Using the Desktop Search example application for Terrier
Desktop Terrier is an example application we have provided for the Terrier IR platform for two purposes:
- To provide a Desktop Search application that will allow users to quickly test out features of Terrier such as for example the Terrier query language.
- To give developers an example of using Terrier in an interactive setting.
Importantly, Desktop Terrier is only a sample application to help users become used to the functionality that Terrier provides. We do not recommend Desktop Terrier to perform large or complex indexing jobs. Instead, once you are comfortable with the Terrier functionality, indexing and batch retrieval should be performed using the core Terrier IR platform from the command line.
- Java 8 (for Terrier 4.2)
- A working installation of Maven
Before using Desktop Terrier, you need to download it from Github, and compile it using the de-facto standard Java tool Maven:
git clone https://github.com/terrier-org/terrier-desktop.git mvn package assembly:single
Starting Desktop Terrier
Windows: Double click on
bin\desktop_terrier.batto start Desktop Terrier - on some versions of Windows you may receive a warning about the file being suspicious, but you can safely ignore this. Note that you will need at least Java 8 or later to run Desktop Terrier.
MacOS X: Double click on
bin/desktop_terrier.shto start Desktop Terrier. Should this fail:
- Make sure you have Java 8
- In File menu, select Get Info (Command-I)

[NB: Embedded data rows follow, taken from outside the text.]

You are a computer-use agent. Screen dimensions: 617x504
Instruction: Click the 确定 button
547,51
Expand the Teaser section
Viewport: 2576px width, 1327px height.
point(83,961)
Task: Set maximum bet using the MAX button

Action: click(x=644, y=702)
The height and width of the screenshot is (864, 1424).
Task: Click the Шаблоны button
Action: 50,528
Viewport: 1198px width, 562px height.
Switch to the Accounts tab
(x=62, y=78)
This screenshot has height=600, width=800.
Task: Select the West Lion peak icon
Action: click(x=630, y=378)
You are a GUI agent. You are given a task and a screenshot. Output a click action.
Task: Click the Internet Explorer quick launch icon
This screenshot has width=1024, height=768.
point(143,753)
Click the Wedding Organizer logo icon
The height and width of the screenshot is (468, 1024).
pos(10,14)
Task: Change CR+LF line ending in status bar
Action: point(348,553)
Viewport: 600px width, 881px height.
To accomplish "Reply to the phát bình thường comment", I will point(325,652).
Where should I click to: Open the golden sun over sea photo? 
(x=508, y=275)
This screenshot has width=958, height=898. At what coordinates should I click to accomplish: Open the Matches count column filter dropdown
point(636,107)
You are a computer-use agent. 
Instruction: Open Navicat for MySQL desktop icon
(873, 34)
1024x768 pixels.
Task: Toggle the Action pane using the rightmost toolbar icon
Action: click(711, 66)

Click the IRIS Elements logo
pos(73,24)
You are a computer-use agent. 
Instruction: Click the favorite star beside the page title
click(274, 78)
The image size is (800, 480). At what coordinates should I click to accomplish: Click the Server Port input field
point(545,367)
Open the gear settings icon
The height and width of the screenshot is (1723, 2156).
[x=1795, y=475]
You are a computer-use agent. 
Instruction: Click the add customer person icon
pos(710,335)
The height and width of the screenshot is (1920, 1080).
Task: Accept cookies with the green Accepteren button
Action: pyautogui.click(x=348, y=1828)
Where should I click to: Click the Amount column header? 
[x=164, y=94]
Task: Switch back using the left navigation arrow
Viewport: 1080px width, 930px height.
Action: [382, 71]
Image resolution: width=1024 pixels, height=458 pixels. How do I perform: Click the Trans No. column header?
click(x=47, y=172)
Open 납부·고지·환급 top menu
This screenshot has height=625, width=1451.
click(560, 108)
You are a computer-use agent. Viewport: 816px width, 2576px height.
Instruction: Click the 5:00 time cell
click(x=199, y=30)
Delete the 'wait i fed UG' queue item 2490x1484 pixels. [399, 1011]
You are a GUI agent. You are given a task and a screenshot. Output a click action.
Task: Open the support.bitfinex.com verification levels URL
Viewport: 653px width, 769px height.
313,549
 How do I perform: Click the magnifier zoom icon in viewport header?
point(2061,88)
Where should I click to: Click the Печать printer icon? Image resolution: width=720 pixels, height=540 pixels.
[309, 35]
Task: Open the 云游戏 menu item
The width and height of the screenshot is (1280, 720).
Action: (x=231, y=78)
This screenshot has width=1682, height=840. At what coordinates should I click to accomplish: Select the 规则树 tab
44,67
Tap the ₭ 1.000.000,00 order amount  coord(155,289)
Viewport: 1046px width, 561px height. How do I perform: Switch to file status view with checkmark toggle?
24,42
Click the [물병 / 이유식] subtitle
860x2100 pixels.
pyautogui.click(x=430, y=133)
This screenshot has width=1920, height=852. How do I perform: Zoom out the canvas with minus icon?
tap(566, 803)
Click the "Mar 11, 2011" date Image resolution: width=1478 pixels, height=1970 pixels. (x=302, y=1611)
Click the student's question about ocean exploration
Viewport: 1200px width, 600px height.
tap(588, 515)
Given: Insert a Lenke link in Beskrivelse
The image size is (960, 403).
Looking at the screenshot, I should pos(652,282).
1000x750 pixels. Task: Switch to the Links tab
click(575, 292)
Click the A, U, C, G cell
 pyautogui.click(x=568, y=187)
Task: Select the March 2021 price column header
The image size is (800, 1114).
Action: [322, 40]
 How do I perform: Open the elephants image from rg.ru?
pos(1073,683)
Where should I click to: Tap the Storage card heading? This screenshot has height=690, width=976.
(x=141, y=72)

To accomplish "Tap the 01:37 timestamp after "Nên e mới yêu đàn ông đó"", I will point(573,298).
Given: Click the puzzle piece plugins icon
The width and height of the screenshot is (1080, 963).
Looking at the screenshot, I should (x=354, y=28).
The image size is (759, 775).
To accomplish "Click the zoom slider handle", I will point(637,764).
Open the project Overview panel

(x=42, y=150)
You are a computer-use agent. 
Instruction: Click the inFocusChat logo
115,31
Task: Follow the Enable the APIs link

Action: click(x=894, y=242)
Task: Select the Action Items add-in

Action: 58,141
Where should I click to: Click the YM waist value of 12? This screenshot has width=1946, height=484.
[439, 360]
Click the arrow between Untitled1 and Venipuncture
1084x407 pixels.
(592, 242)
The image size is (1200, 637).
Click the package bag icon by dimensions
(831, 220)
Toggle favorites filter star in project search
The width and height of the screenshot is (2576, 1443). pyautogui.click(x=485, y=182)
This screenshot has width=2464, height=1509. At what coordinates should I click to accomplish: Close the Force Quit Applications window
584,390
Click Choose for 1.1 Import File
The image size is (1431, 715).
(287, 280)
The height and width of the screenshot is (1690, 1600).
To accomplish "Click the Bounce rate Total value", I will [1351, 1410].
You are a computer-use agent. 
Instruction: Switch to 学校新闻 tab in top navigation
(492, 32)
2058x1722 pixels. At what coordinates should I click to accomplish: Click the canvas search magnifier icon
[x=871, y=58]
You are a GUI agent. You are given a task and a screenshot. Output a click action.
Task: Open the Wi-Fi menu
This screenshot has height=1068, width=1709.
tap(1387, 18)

- Select "Terminal" application with "Open with". Terminal is in the folder Applications/Utilities.
Unix/Linux: execute the
bin/desktop_terrier.shshell script to start Desktop Terrier. You can do this from an Xterm environment (or similar), or by double clicking bin/desktop_terrier.sh in a Konqueror or Nautilus window (KDE or Gnome).
Running Desktop Terrier
The application window of the Desktop Search features two main tabs: "Search" and "Index". In the following, we will explain how you can use the application to index and search documents on your computer.
Here we will explain how you can specify which documents you want Desktop Terrier to index.
Indexing is the process where Terrier examines all the files in the folders you specified, reads the documents if it can, and creates an index. There are only two buttons on the "Index" tab. The "Select Folders..." button opens a dialog that will allow you to select which folders should be indexed. The application will examine these folders recursively, and will index all the supported document types. Based on the file extension, the application will try to find a corresponding parser. If no appropriate parser can be found, the file will be ignored. At the moment Terrier supports parsing of Simple text, PDF, MS Word, MS PowerPoint, MS Excel, HTML, XML, XHTML, Tex, and Bib documents. Importantly, Desktop Terrier uses SimpleFileCollection, hence each file counts as a single document. More complex formats like those used at TREC are not detected by default. We recommend using Terrier from the command line to process these types of collection.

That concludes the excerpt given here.